Task goal> Omitting the images, transcribe the records below exactly as they stand.

Exercise data>
══════════
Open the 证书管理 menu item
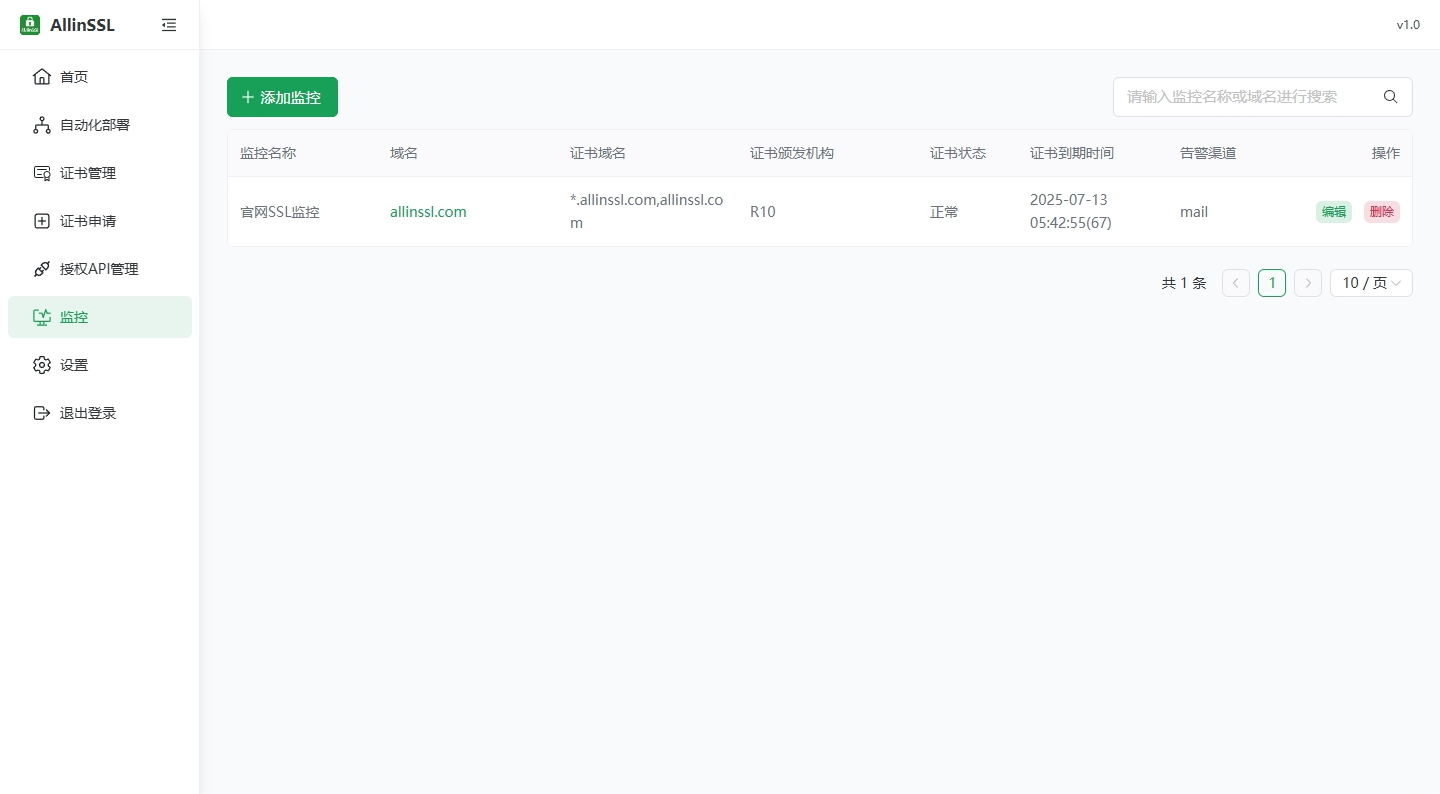The width and height of the screenshot is (1440, 794). [89, 173]
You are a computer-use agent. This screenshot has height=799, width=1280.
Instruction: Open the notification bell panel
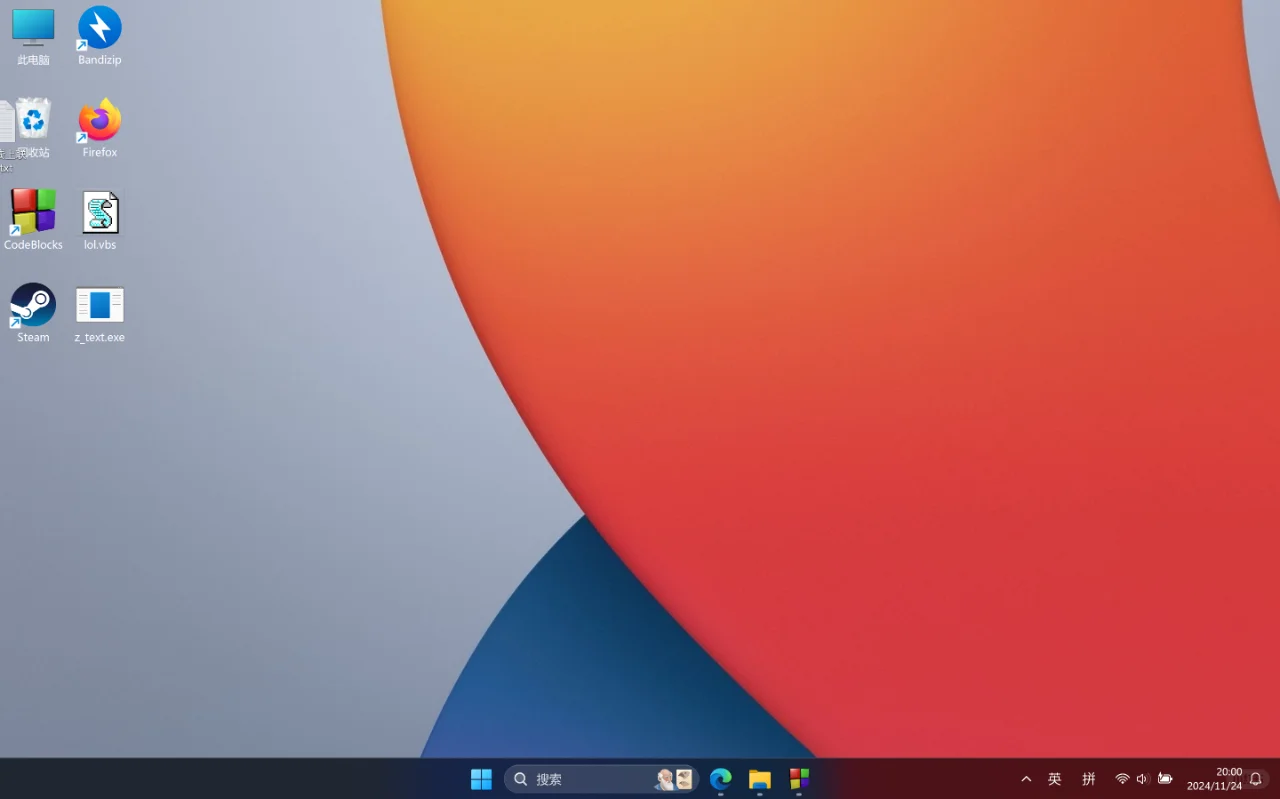click(1256, 778)
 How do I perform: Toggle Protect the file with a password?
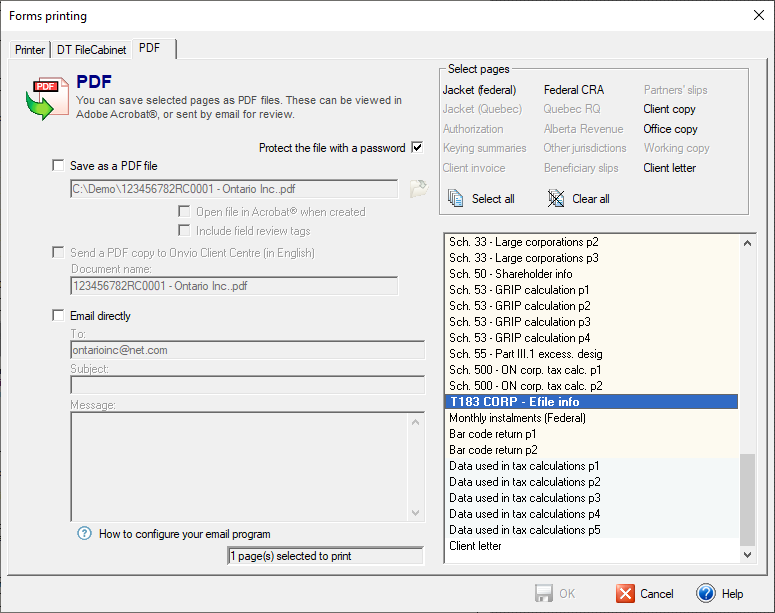tap(417, 148)
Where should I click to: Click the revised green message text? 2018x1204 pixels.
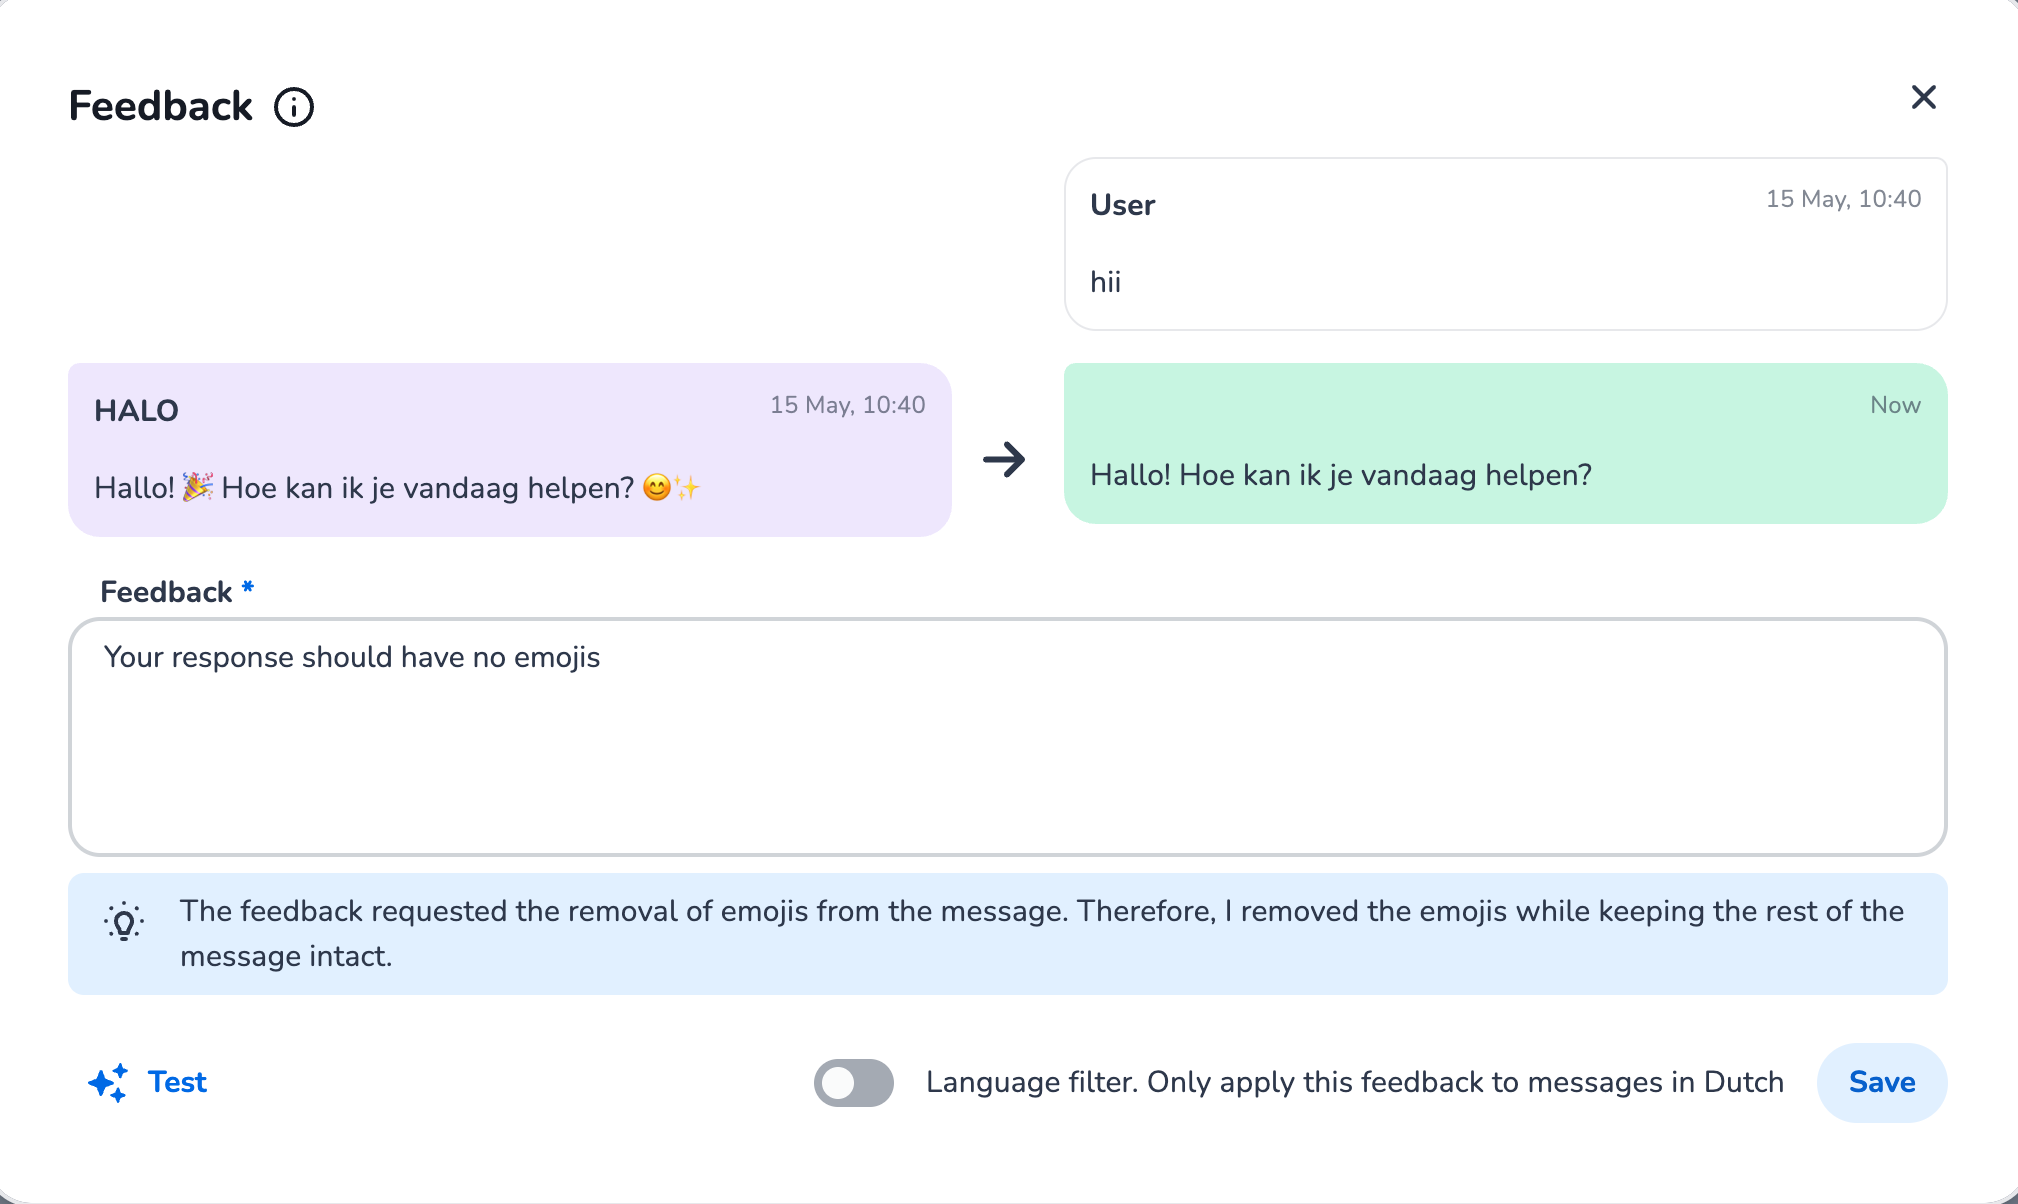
══════════
Written solution>
Open the 证书管理 menu item
The width and height of the screenshot is (1440, 794). [89, 173]
You are a computer-use agent. This screenshot has height=799, width=1280.
Instruction: Open the notification bell panel
click(1256, 778)
 How do I perform: Toggle Protect the file with a password?
tap(417, 148)
Where should I click to: Click the revised green message text? 2018x1204 pixels.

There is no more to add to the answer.